見出し画像

自分が自分であること、自分が自分でしかあり得ないことに心からうんざりしていた


関川夏央『砂のように眠る 私説昭和史1』
中公文庫、2024年11月25日、カバー画=樋口達也、カバーデザイン=石間淳

関川夏央『砂のように眠る 私説昭和史1』読了。1949年新潟県生まれの著者が(いわゆる団塊の世代に属する……著者自らがそう書いている)、自伝的小説とベストセラー解読をそれぞれ六篇ずつ交互に並べて「戦後」という時代をリアルに描こうとした意欲的な作品集である。

ベストセラー読み解きの対象として、無着成恭『やまびこ学校』、石坂洋次郎『青い山脈』他の諸作、安本末子『にあんちゃん』、小田実『何でも見てやろう』、高野悦子『二十歳の原点』、田中角栄『私の履歴書』が取り上げられている。著者はこれらの書物のいずれをも同時代的には読んでおらず、1980年代にあらためてじっくりと目を通したという。そのゆえもあって非常にクールな各著作の紹介、分析がなされており、これらの評論だけでも高度な書評集であろう。

一方、小説は当たり前すぎる。仮に私小説だとしても正直にすぎよう。同年生まれの村上春樹のようなあからさまな「嘘」が感じられない。しかし、それこそが著者の狙いだった。ありふれた自分史と時代を象徴するアイコンとしてのベストセラーを対置させることによって「戦後」という時代を二重写しにあぶり出す。そのためにはどうしても凡庸な(誰にでも身に覚えのある)生活描写が必要だった。

要するにそれは、戦中戦後生まれの多くの日本人に共通するありふれた体験であり体感であるだろう。そのありふれた眼の高さと視野から時代を見直すということがわたしのもくろみだった。

おわりに p313

例えば、書物に関連する部分でも、こういうところに目が止まる。小説「ここでなければどこでも」の主人公は高円寺のアパートを借りている。1973年。主人公は貸本屋の上客だった。

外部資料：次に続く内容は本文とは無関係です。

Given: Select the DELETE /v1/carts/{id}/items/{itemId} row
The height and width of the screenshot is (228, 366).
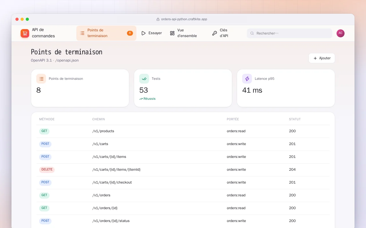Looking at the screenshot, I should pyautogui.click(x=183, y=170).

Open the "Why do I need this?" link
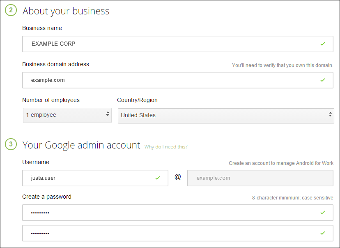click(166, 147)
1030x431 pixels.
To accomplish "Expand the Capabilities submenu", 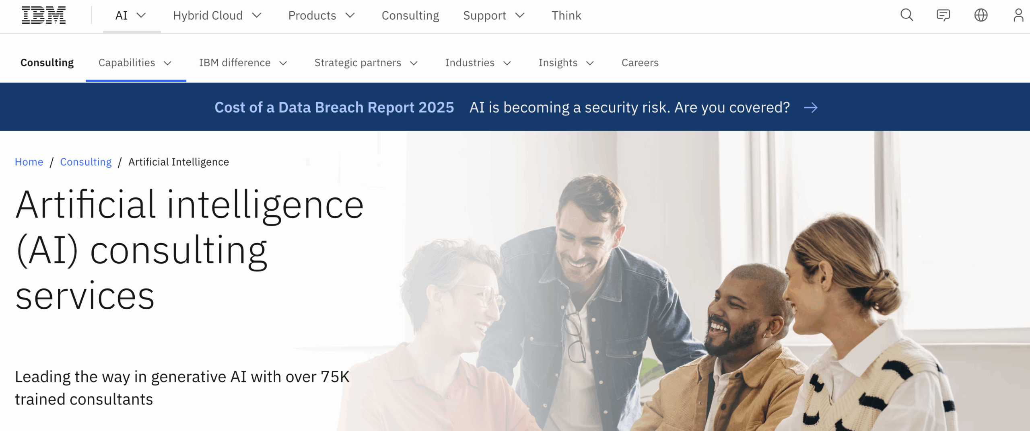I will click(136, 63).
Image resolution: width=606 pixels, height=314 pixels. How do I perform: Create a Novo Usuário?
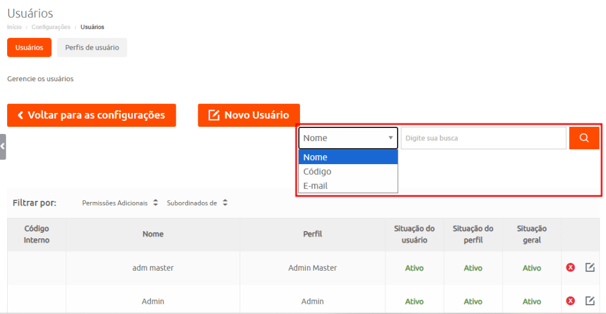249,115
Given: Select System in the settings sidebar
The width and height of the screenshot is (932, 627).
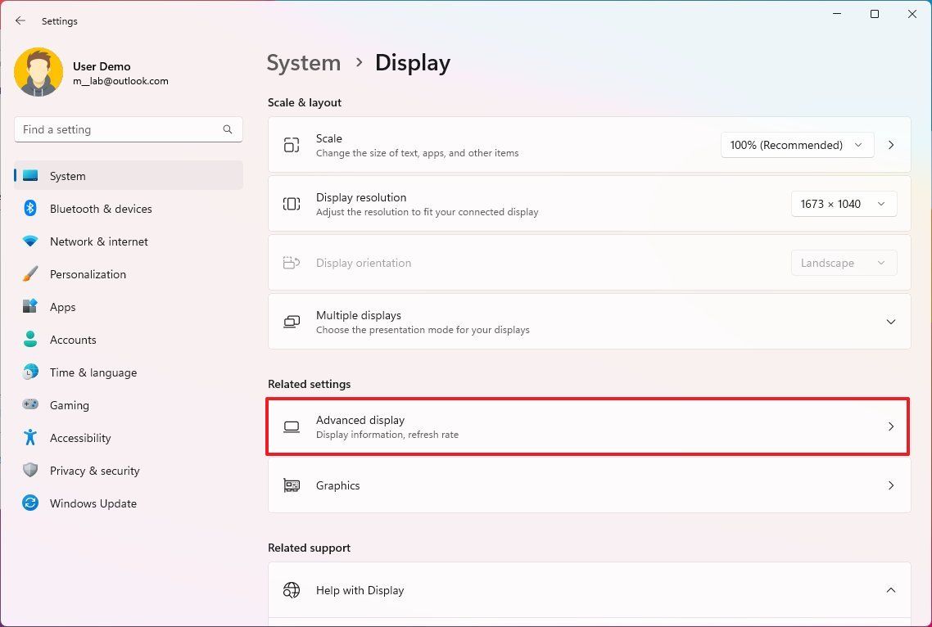Looking at the screenshot, I should pos(67,176).
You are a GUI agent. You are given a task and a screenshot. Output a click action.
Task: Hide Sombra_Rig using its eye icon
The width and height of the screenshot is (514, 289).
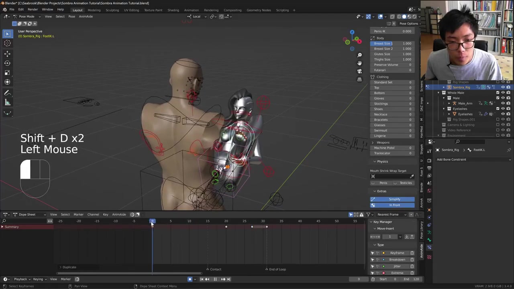click(503, 87)
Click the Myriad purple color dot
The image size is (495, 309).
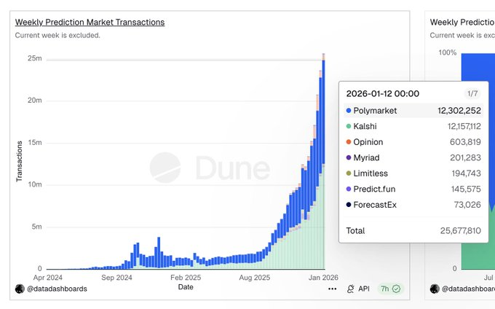349,158
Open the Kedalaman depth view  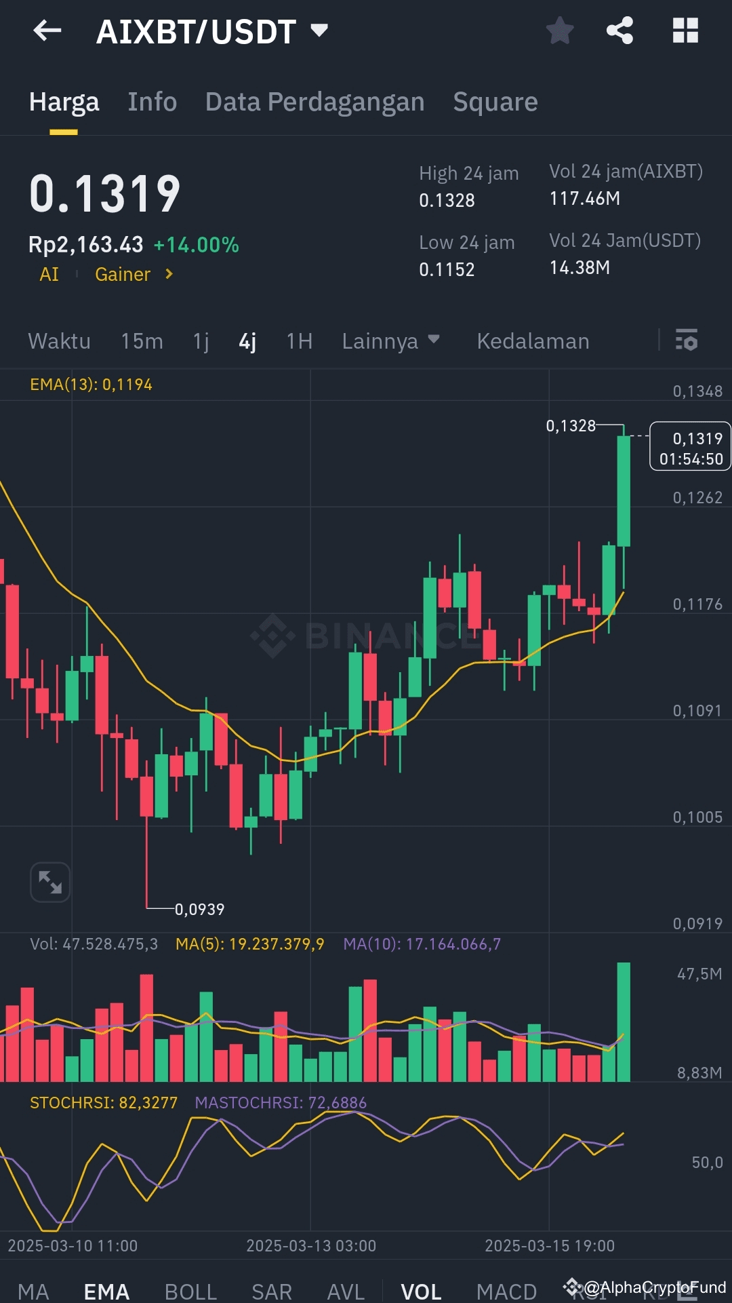pyautogui.click(x=533, y=341)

中央線沿線のそのあたりには貸本屋のチェーン店があり、大衆小説から吉本隆明選集や岩波新書までとりまぜて、新刊ものならたいていおいてあった。もっとも吉本隆明選集や大塚久雄の選集などは借り手が少なかった。本の小口を見るとたいてい表紙から十分の一くらいまで薄く手垢がついていて、あとは真っ白だった。わたしも借りるには借りたがやはりそのくちだった。山本周五郎や筒井康隆はどのページにもめくったあとがあった。わたしもそうした。本の定価によって貸し出しの値段は違えてあった。二日間で六十円か八十円、あとは一日増すごとに二十円というのが相場だった。

P211

「ありふれた体験」とはこういうことなのかもしれない。小生も1978から79年にかけて阿佐ヶ谷と高円寺の中間あたりに住んでいたが、貸本屋はまだ健在だった。当時は新刊雑誌を借りる客が多かったように思う。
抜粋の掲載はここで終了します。